Collection entries
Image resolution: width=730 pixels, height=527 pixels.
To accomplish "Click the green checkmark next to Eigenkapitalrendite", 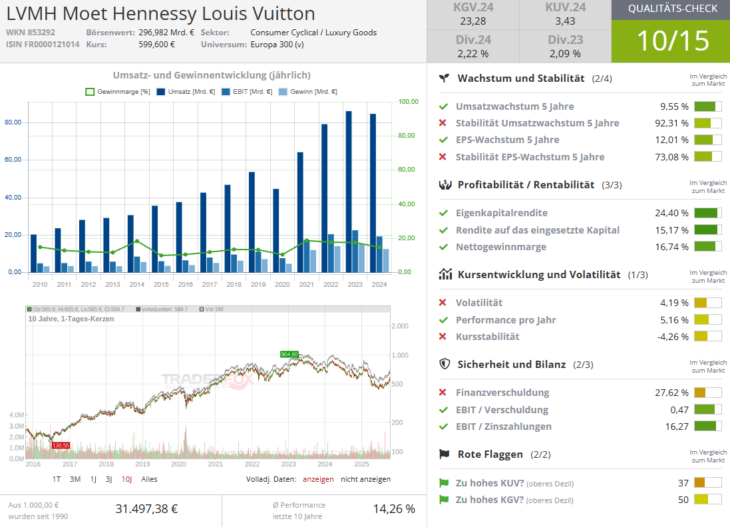I will 443,213.
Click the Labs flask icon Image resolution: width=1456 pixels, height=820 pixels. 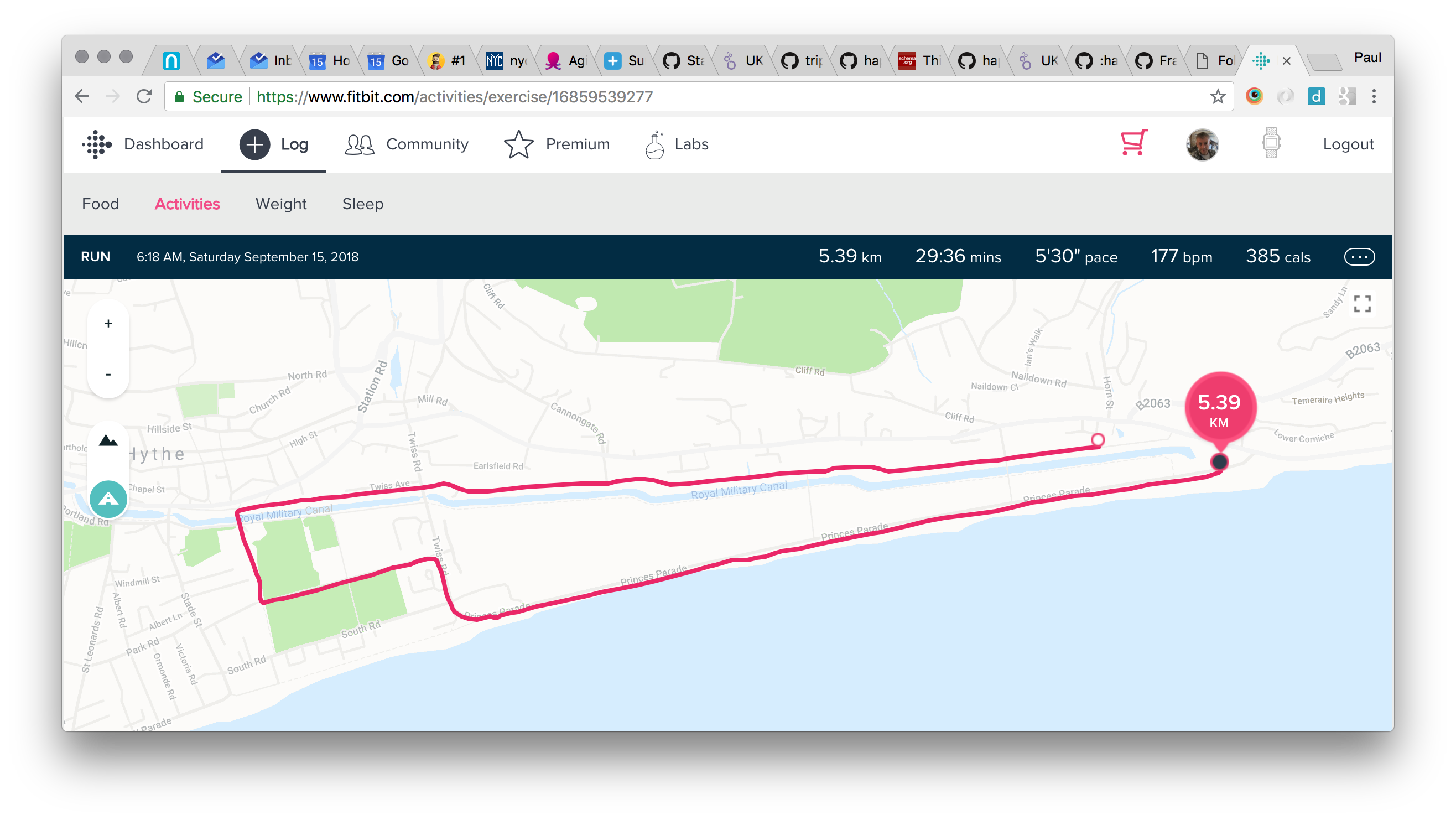coord(655,144)
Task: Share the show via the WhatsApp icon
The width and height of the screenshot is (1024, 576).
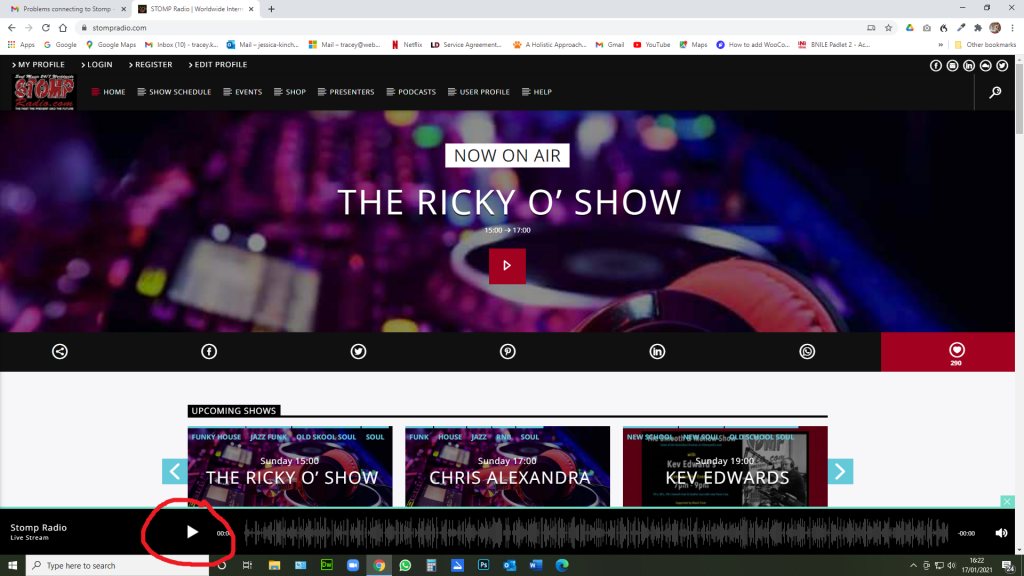Action: point(807,351)
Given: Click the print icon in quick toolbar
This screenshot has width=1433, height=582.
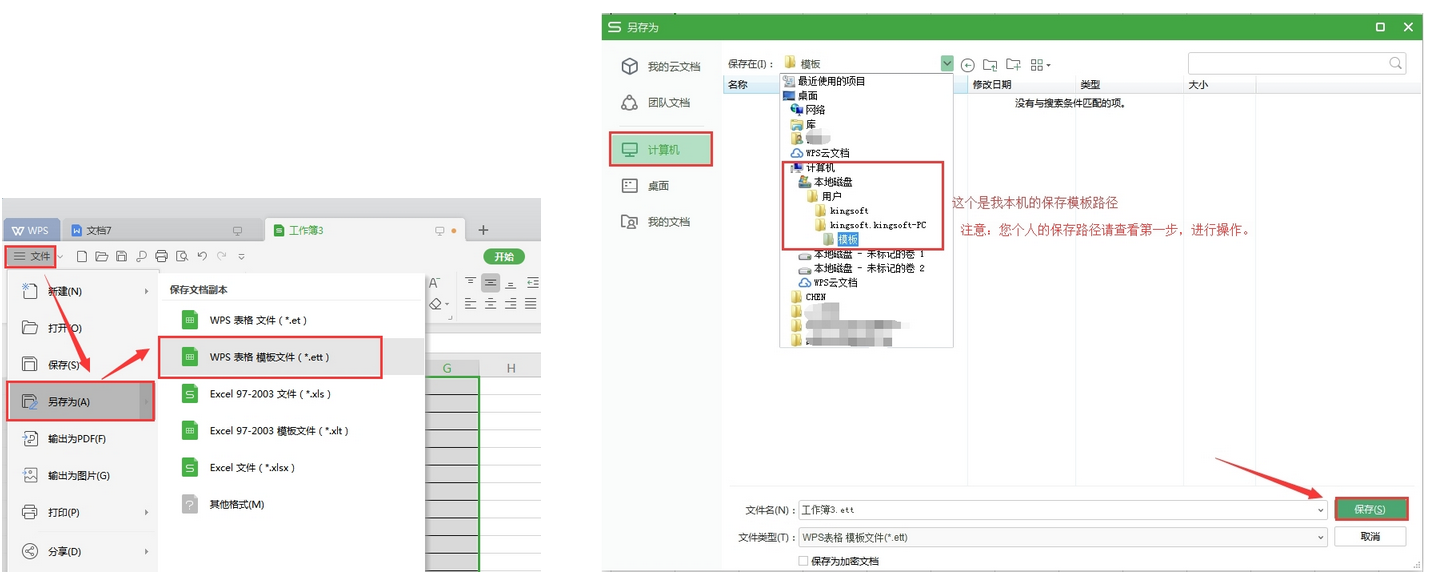Looking at the screenshot, I should (x=161, y=257).
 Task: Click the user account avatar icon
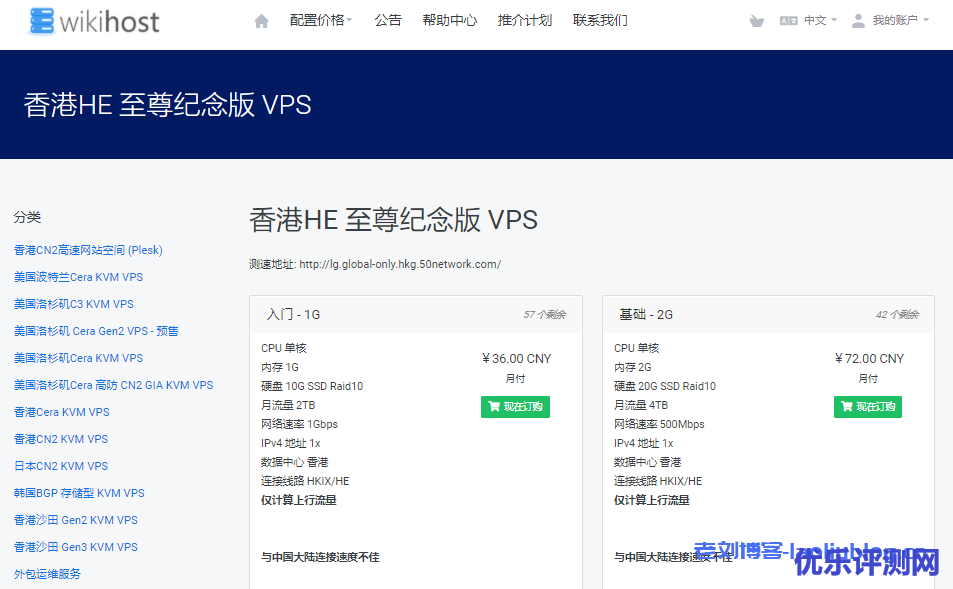[x=858, y=21]
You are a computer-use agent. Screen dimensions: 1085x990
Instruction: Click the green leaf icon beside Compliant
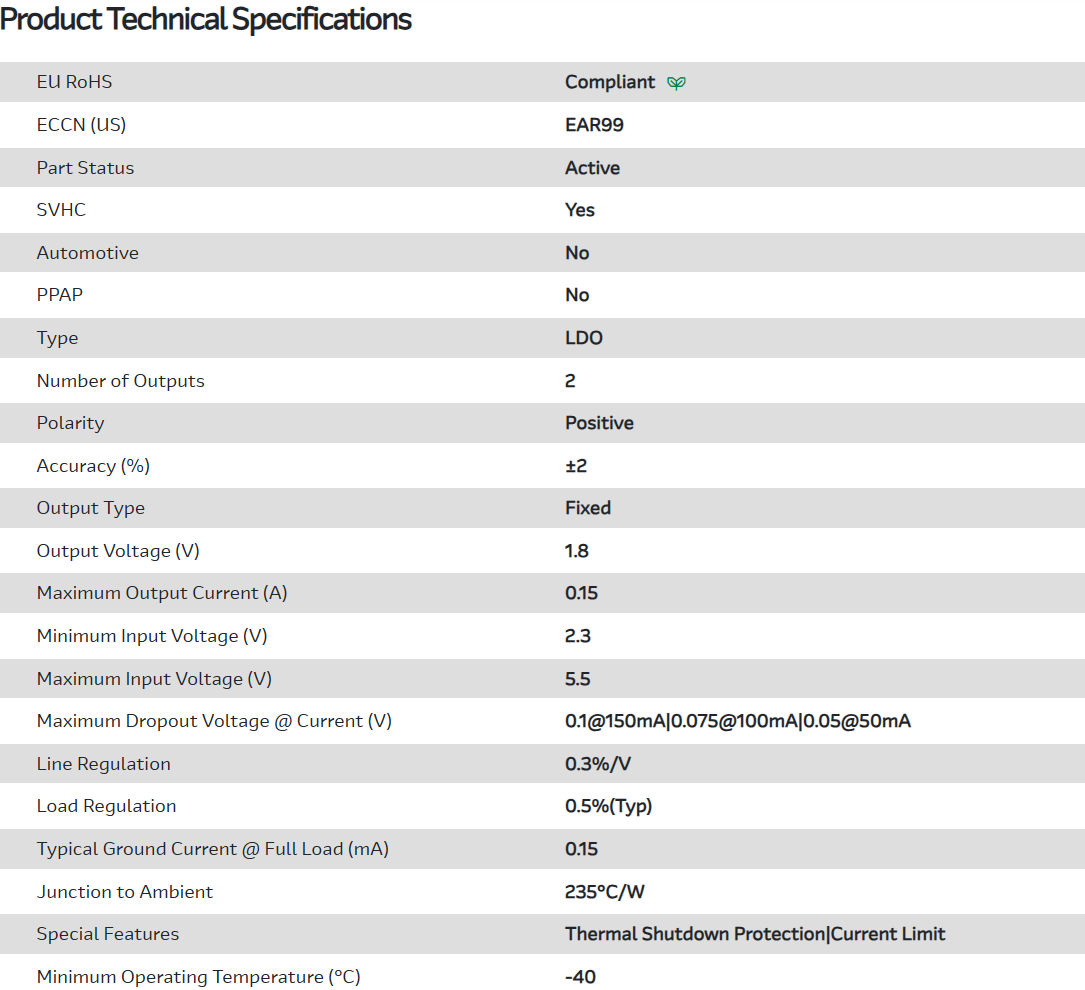click(x=676, y=83)
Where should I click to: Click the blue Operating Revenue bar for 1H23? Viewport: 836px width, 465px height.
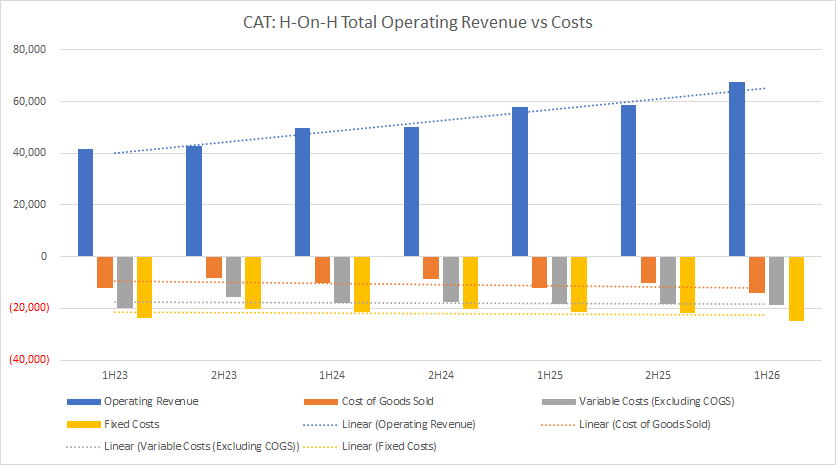click(x=85, y=202)
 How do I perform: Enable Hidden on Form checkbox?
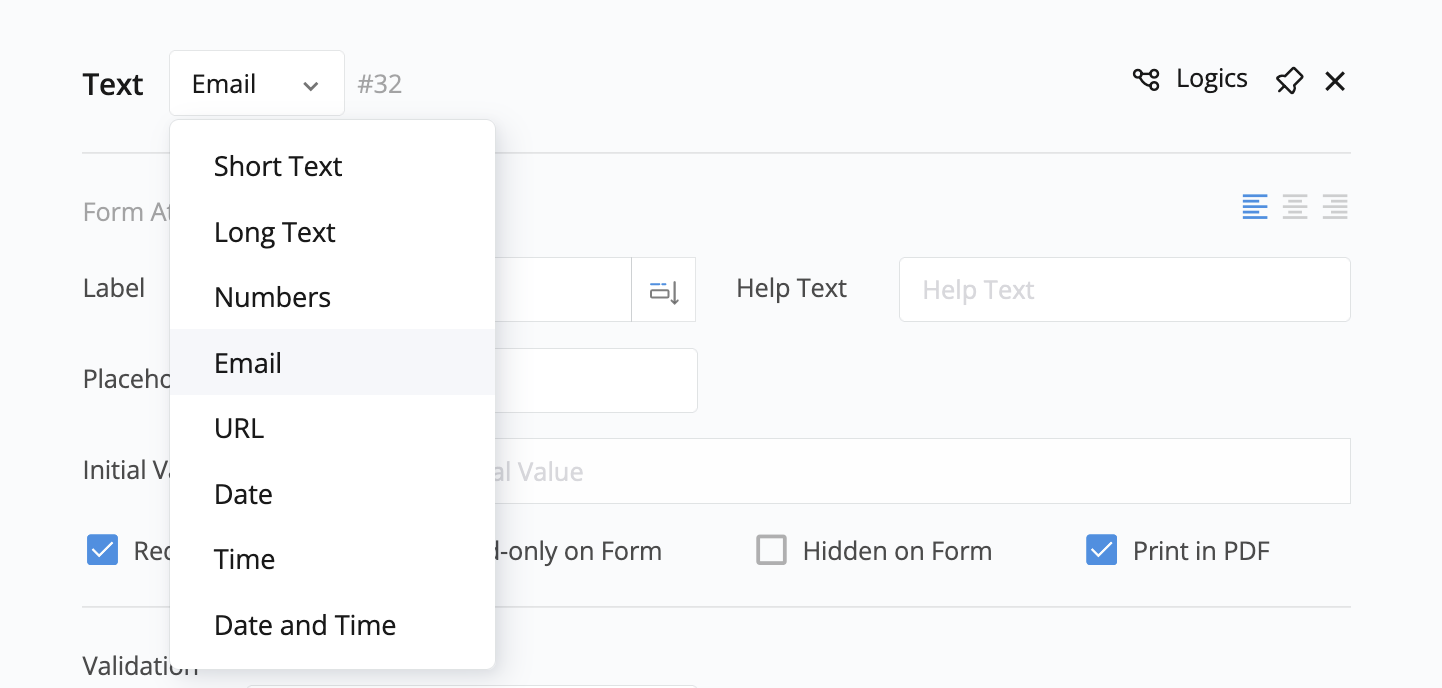pos(771,550)
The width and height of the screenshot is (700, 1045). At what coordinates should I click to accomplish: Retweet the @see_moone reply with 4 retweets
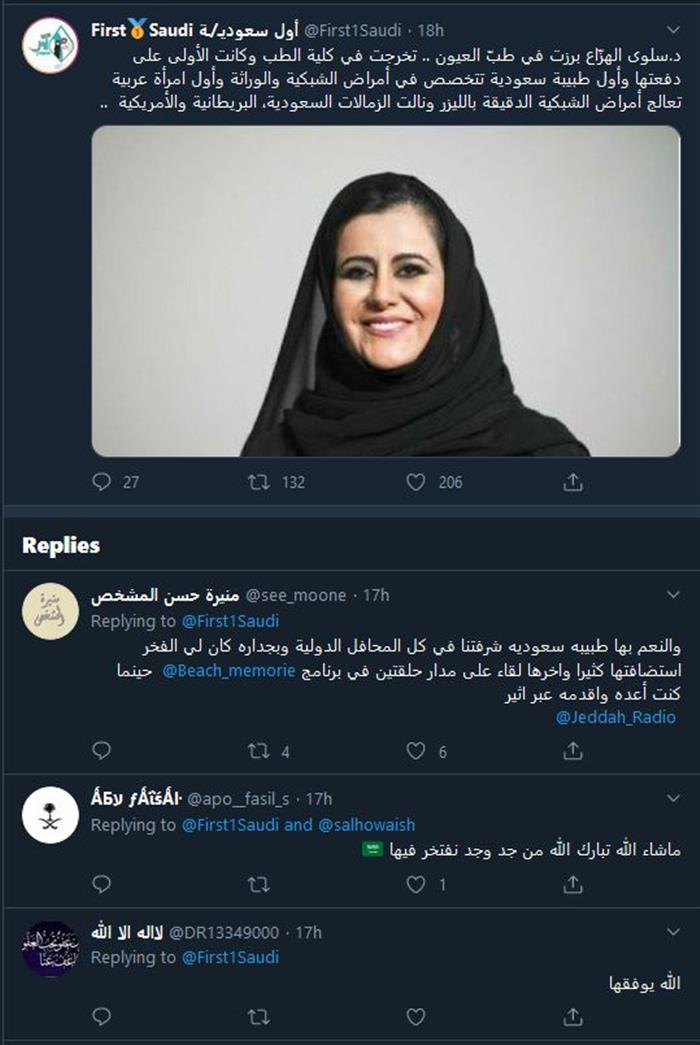259,751
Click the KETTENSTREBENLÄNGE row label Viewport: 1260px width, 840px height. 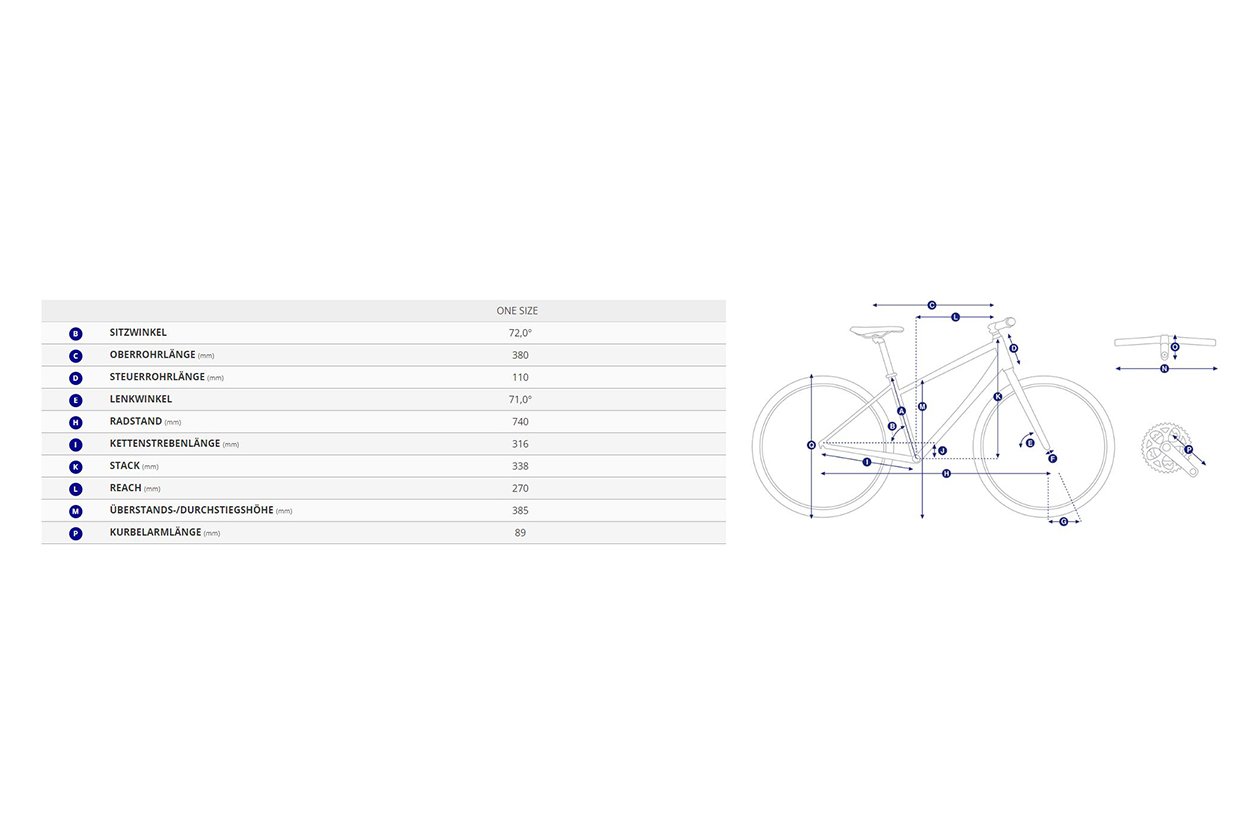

▶ _Work to be completed_
Take the line containing "The width and height of the screenshot is (1024, 576)." as the first and the last line of the records as the end. Print every line in that span exactly, leaving out pictures.

▶ _Written response_
The width and height of the screenshot is (1024, 576).
Action: point(807,351)
Given: Click the print icon in quick toolbar
This screenshot has width=1433, height=582.
Looking at the screenshot, I should (x=161, y=257).
 Task: Click the user account avatar icon
[x=858, y=21]
You are a computer-use agent. Screen dimensions: 1085x990
Instruction: Click the green leaf icon beside Compliant
click(x=676, y=83)
Where should I click to: Click the blue Operating Revenue bar for 1H23? Viewport: 836px width, 465px height.
click(x=85, y=202)
 How do I perform: Enable Hidden on Form checkbox?
pos(771,550)
The width and height of the screenshot is (700, 1045). At what coordinates should I click to accomplish: Retweet the @see_moone reply with 4 retweets
259,751
Click the KETTENSTREBENLÄNGE row label Viewport: 1260px width, 840px height. 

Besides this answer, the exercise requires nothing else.